Hilda P. Holme
Quick Facts
Biography
Hilda Pauline Holme (October 1, 1888 – March 6, 1960) was an American Quaker relief worker in Europe after World War I, and a book collector.
Early life
Hilda P. Holme was born in Salem, New Jersey, the daughter of Richard Henry Holme and Pauline Waddington Holme. Her parents were Quakers; her father was a dairyman, and her mother was a noted temperance activist and suffragist. As a teenager, Holme served on a schools committee at the Baltimore Yearly Meeting of Friends, along with her mother and older sister. In 1910, following her mother and older sister, she graduated from Vassar College, with further studies at Johns Hopkins University.
Career
Holme worked in France and Poland doing refugee relief and agricultural reconstruction work with the American Friends Service Committee during and after World War I. She spoke to American women's clubs when she was home in Baltimore about her work, sometimes sharing examples of typical Polish peasant clothing. Some of the photographs she took while doing this work are in the Friends Historical Library at Swarthmore College.
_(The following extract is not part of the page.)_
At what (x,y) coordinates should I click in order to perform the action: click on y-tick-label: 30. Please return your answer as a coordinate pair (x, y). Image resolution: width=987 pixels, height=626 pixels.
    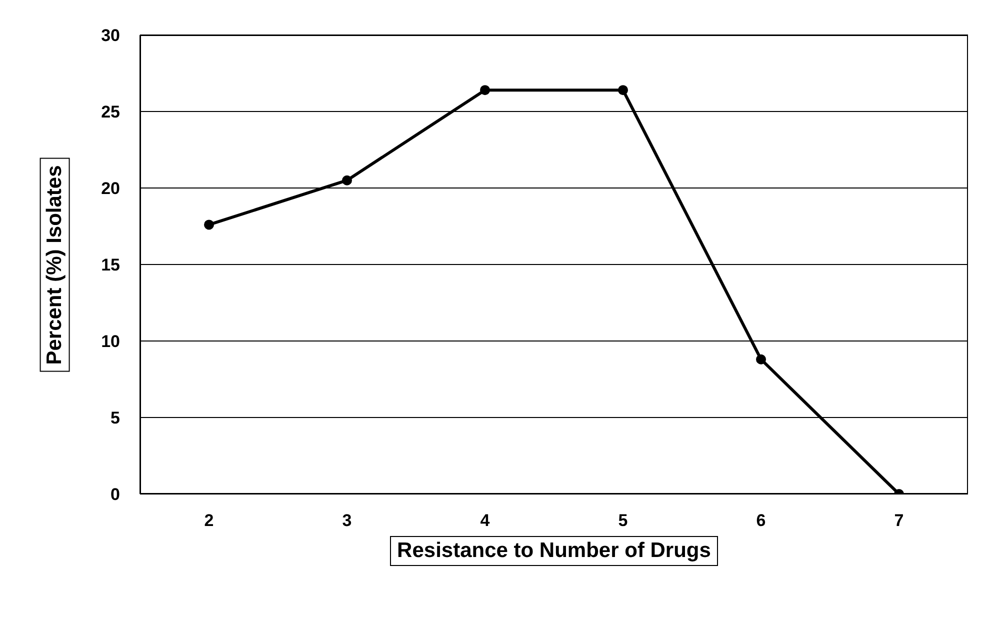
    Looking at the image, I should click on (110, 36).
Holme collected hundreds of books, prints and illustrations in her travels, including books illustrated by Gustave Doré, John Everett Millais, and Dante Gabriel Rossetti.She also organized a donation of over 900 children's books to the Warsaw Public Library in 1946. She donated her collection of books to the Enoch Pratt Free Library in 1954.
Personal life
Holme's older siblings both died in an automobile accident in 1924. She died in 1960, aged 71 years, at a nursing home in Lutherville, Maryland. Her collection of European folk costumes was donated to the International Center at the West Baltimore branch of the YWCA, and displayed there in 1965 and 1975. Her book collections became the Hilda Holme Book Illustration Collection at the Enoch Pratt Free Library, and more than 100 of the illustrations are available through Digital Maryland.